Comparative proteome analysis of phosphorus-responsive genotypes reveals the proteins differentially expressed under phosphorous starvation stress in rice

Phosphorus (P)-deficiency is one of the major nutrient constraints for global rice production. P-deficiency tolerance in rice involves complex regulatory mechanisms. To gain insights into the proteins involved in phosphorus acquisition and use efficiency in rice, proteome analysis of a high-yielding rice cultivar Pusa-44 and its near-isogenic line (NIL)-23 harboring a major phosphorous uptake (Pup1) QTL, grown under control and P-starvation stress, was performed. Comparative proteome profiling of shoot and root tissues from the plants grown hydroponically with P (16 ppm, +P) or without P (0 ppm, −P) resulted in the identification of 681 and 567 differentially expressed proteins (DEPs) in shoot of Pusa-44 and NIL-23, respectively. Similarly, 66 and 93 DEPs were identified in root of Pusa-44 and NIL-23, respectively. These P-starvation responsive DEPs were annotated to be involved in metabolic processes like photosynthesis, starch-, sucrose-, energy-metabolism, transcription factors (mainly ARF, ZFP, HD-ZIP, MYB), and phytohormone signaling. Comparative analysis of the expression patterns observed by proteome analysis with that reported at the transcriptome level indicated the Pup1 QTL-mediated post-transcriptional regulation plays an important role under −P stress.
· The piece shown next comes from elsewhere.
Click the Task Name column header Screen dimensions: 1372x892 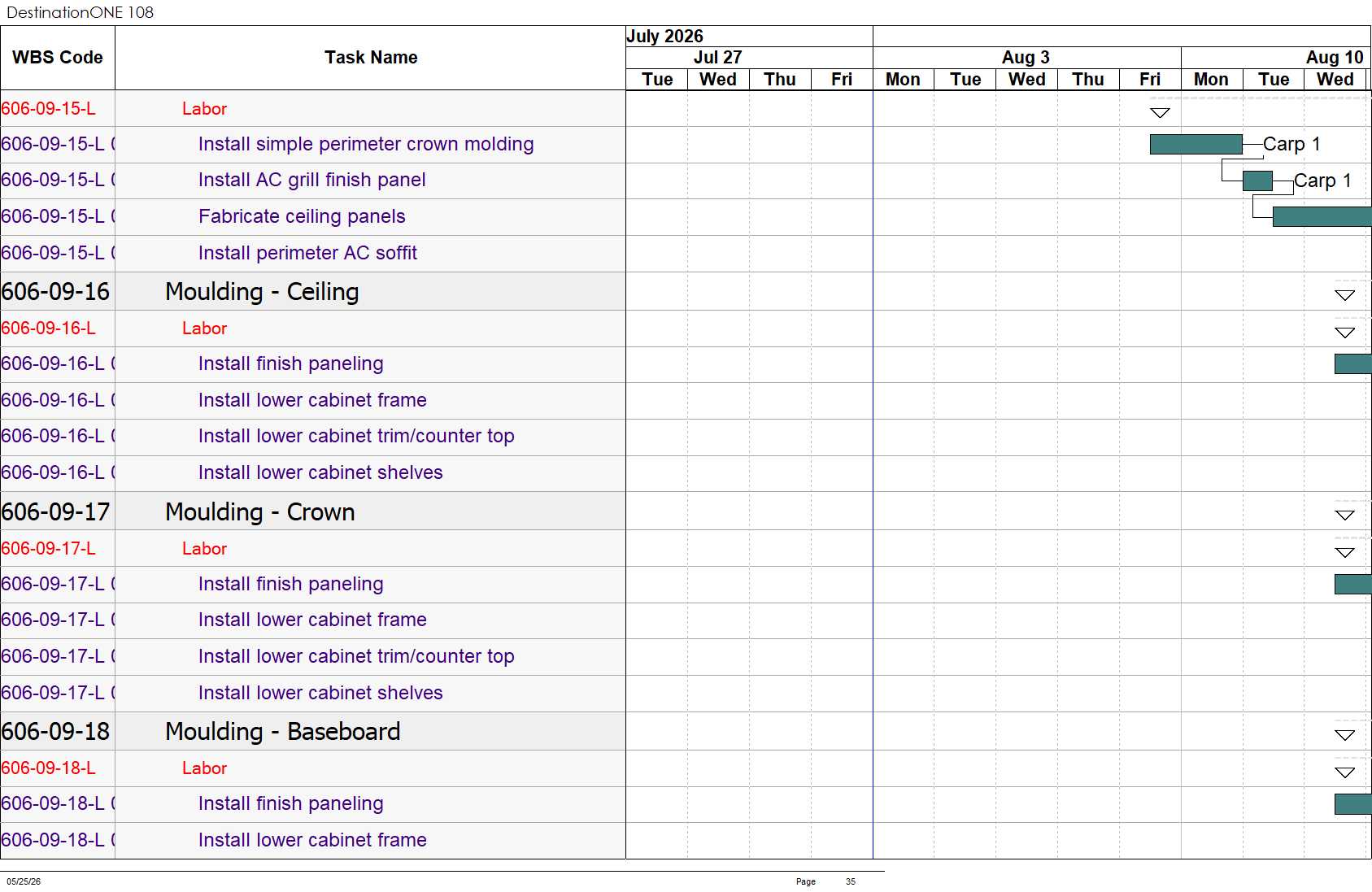coord(371,58)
Thus, the present study describes the molecular aspect of the regulatory functions of Pup1 QTL under P-starvation stress in rice, which might help develop an efficient rice cultivar with enhanced P acquisition and assimilation for better performance in P-deficient soil. •LFQ-proteomic approach was used to profile the contrasting rice genotypes.•Phosphorus starvation (−P) stress considerably up-regulated the proteins in shoot.•Photosynthesis, starch-, sucrose-, and energy-metabolism are affected by −P stress.•Transcription factors play important roles in P assimilation under the stress.•Pup1 QTL provides regulatory role under −P stress in rice.